This came up in a practical problem involving a state change in a digital filter system.
Find $X$ given $A$ and $K$, where $A,X,K$ are all $n$ x $n$ square matrices:
$$ X - A X A = K $$ I couldn't find a direct way to do this, eventually I realized that it's just $n^2$ linear equations in $n^2$ unknowns, and it can be solved as follows:
- Restate so $X$ and $K$ are column vectors $\vec x$ and $\vec k$, each with $n^2$ elements
- The term $A X A$ becomes $A_L A_R \vec x$, where $A_L, A_R$ are $n^2$ x $n^2$ matrices which perform the equivalent of multiplying by $A$ on the left and right in the original form
- Find $\vec x = \left(I-A_L A_R \right)^{-1} \vec k$ and reorder to get $X$
For $n=3$, for instance, if $$ A = \begin{bmatrix} a & b & c \\ d & e & f \\ g & h & i \end{bmatrix} $$ then $$ A_L = \begin{bmatrix} a & 0 & 0 & b & 0 & 0 & c & 0 & 0 \\ 0 & a & 0 & 0 & b & 0 & 0 & c & 0 \\ 0 & 0 & a & 0 & 0 & b & 0 & 0 & c \\ d & 0 & 0 & e & 0 & 0 & f & 0 & 0 \\ 0 & d & 0 & 0 & e & 0 & 0 & f & 0 \\ 0 & 0 & d & 0 & 0 & e & 0 & 0 & f \\ g & 0 & 0 & h & 0 & 0 & i & 0 & 0 \\ 0 & g & 0 & 0 & h & 0 & 0 & i & 0 \\ 0 & 0 & g & 0 & 0 & h & 0 & 0 & i \end{bmatrix} $$ and (in block form): $$ A_R = \begin{bmatrix} A^T & 0 & 0 \\ 0 & A^T & 0 \\ 0 & 0 & A^T \end{bmatrix} $$
Question is: is there any easier way to solve this?
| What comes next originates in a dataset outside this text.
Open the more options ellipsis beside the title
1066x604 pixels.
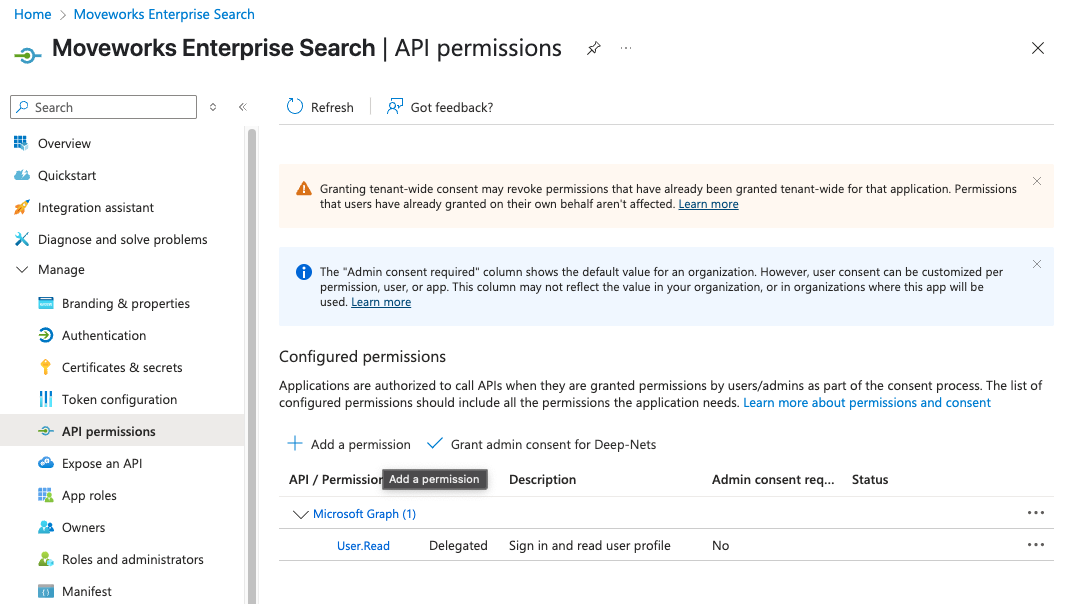[x=626, y=48]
I'm now thinking that the relationship between the $n^2$ variables is such that you can't solve it without this kind of rewriting, but I'd be happy to be proven wrong. Is there a name for the procedure of restating the problem as above? Or a name for the type of the original equation? Perhaps it would be more natural with tensor notation - I'm not that familiar with that area.
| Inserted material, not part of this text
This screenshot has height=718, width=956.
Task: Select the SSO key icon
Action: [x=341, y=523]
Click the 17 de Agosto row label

One other note: the original equation can be be rewritten as the following two forms:
$$ X = A X A + K $$ and (assuming $A$ is not singular) $$ X = A^{-1} \left( X - K \right) A^{-1} $$ ... and it seems to me that one of these (depending on the properties of $A$) may be usable as a iterator that will converge to the correct value of $X$. In some applications this may easier to work with than the full solution.